Types of Protestant church government can be placed into three broad categories: episcopalian, presbyterian, and congregational.
The episcopalian system features government by a group of leaders known as the priesthood. An archbishop will have authority over many bishops, and the bishops will have authority over a “diocese,” or the churches within a geographical area. The officer in charge of a local parish is a record or vicar, and they are subject to the bishops and archbishops. This system has been in place for hundreds of years, but nowhere in the New Testament did the apostles elect elders to be over several churches—the New Testament example of church government is one set of elders for each local church.
J. Vernon McGee points out that a bishop in the early church, however, never had authority over other bishops or elders. He did not have authority over churches. You cannot find such a practice presented in the scriptures. Even Paul, who founded a number of churches, never spoke of himself as the bishop of a church, or as the one who was ruling a church in any way whatsoever. Therefore, the minister is one who is to serve the church, not rule over it.[1]
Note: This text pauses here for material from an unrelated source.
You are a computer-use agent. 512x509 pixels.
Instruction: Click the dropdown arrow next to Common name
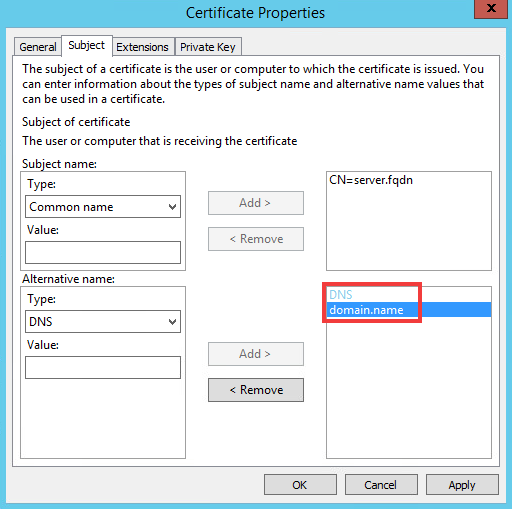(172, 207)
The only “ruler” of a biblical church is Jesus. He is the head of the body.
The presbyterian system allows local churches to elect elders to a session, and the local pastor will be one of those elders. The session has governing authority over the local church, and each elder’s vote, including the pastor’s, is equal in authority. The elders are also members of a presbytery, which has authority over several churches in the region. And some of the members of the presbytery are members of the “general assembly,” which will have authority over all the presbyterian churches in a nation or region.[2] One problem with this type of government is that if false doctrine finds its way into the General Assembly, local churches may be forced to accept it.
For example, the Presbyterian Church has split several times because of doctrinal disagreements:

Bible Presbyterian Church and Orthodox Presbyterian Church. Formed in 1936 by a group of dissenters under the leadership of J. Gresham Machen against the growing liberalism of the Presbyterian Church in the U.S.A. First known as the Presbyterian Church of America, the name was changed (after an injunction was brought against the use of the name by the parent body in 1938) to Orthodox Presbyterian Church. In 1983, an internal split led to the creation of the Bible Presbyterian Church. Both are thoroughly fundamentalist and strongly Reformed. They oppose all forms of social gospel and liberation theology and refuse to cooperate with those who compromise on the orthodox doctrines of historic Christianity. The Orthodox Presbyterian Church has published the Trinity Hymnal to supplement the Westminster Confession of Faith.
Cumberland Presbyterian Church. Founded in 1810 as an outgrowth of the great revival of 1800 by three ministers: Finis Ewing, Samuel King, and Samuel McAdow. The group disavows predestination.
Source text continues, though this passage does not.